Don’t be intimidated. Just because the mountain bike media is showing you kids hucking back flips off big jumps, doesn’t mean cruising around in the woods isn’t mountain biking. As you become familiar with one trail, another will quickly follow. Before you know it, you’re mastering whole trail systems or looking for ways to connect one set to another.

Join the conversation
  1. alanm9 says

    1. Trails are being closed or restricted due to overuse and environmental damage.
    2. Most people have to drive to trails. Climate change.
    3. Gravel roads are narrow and dangerous; I’ve had multiple encounters with drivers taking up the middle.
    4. Hundreds of miles of gravel roads are being paved every year due to population growth.
    5. Leaving the road means losing access to it. It’s already happening through deliberate road “improvements”.
    6. The perception of dangerous roads is overblown by media and not supported by data. What is irrefutably supported by data is that more cyclists on roads increases motorist awareness and preserves our access.

  2. Balky says

    @Alanm9, you make some good points especially regarding the very real possibility of losing access to roads if people stop cycling on them as well as the concept of safety in numbers on the roads. Likewise @Emlyn makes good points particularly the one about riding bikes being just about riding bikes and not adhering to any one tribe or sub-culture within cycling and abstaining from constantly striving to achieve this or that performance metric. Being a roadie one day, a cargo bike rider fetching groceries the next and a mountain biker the next is definitely a good thing to aim for.

    And whilst I agree that there can be a certain toxicity within certain sub-groups like roadies (though others as well), to me, the most important thing is getting as many butts on saddles as possible regardless of the type of bike or attire. I think it’s probably easier to expand your scope of riding types once you’re riding so riding anything is better than not riding at all.

    I think whilst some people certainly do drive to the trail head, if that’s about the only driving they do because they commute by bike in their home area most of the rest of the time then it’s still worth doing because being in natural places is a key to creating empathy for those places and thus heading in the right direction to preserving them. There’s probably another subset of off road riders who live close to trails who could be encouraged to ride from/to their doorstep.

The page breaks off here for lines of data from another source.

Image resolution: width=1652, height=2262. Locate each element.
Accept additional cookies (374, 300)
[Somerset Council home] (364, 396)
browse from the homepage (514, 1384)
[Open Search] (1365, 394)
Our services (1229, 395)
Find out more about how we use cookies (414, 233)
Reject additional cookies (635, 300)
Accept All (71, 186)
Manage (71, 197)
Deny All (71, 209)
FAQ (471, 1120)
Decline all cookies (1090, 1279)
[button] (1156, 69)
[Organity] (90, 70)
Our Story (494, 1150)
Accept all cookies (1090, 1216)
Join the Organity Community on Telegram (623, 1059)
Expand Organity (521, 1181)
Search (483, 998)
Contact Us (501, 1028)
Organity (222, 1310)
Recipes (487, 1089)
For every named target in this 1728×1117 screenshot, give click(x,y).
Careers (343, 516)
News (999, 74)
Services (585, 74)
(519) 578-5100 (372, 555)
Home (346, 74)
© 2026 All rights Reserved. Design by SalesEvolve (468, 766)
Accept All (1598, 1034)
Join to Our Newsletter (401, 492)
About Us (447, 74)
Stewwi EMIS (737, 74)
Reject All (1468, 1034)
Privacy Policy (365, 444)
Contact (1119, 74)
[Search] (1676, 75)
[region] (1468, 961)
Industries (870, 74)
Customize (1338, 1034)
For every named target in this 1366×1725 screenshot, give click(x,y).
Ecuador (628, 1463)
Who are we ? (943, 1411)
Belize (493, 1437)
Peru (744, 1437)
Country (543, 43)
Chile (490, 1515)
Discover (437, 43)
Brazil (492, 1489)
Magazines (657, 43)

    Regarding overuse, I think that’s largely a land management issue where rangers and other experts should (and mostly do from my experience) open and close selections of trails based on regeneration needs and current weather events.

    1. khal spencer says

      All good points. We should be one big happy family, whether road, off road, commuter, utilitarian, or something else. But then there is tribalism. Kinda reminds me of that Monty Python People’s Front of Judea skit. “The only people we hate worse than the motorists are….”

    2. alanm9 says

      Thank you, I appreciate the feedback. And I’m certainly not against off road riding. Merely pointing out, especially in the Eastern US, that opportunities for off road riding are dwindling while cyclists are being encouraged to leave the roads to motorists. This will not end well for any of us.

  3. khal spencer says

    I’ve never been a fan of driving to a trailhead when there is a perfectly good road right in front of the house. Fortunately, where I live in Santa Fe, NM, there are opportunities to ride the gravel or cross bike down the road to a trail and get both jollies in. There is also a very nice set of semi-technical trails a mile from the house and the dirt trailhead actually starts about a third of a mile away. So best of all worlds.

    In addition to getting in a bit of riding diversity, I’ve long noted that dirt riding is good for the upper body fitness, skill building, and bike handling, which helps me stay alive on my BMW sport tourer, an R1200RS. Whether it was my little dirt motorcycle when I was sixteen or my Stumpjumper Expert when I was sixty, it worked all the muscles, including the brain.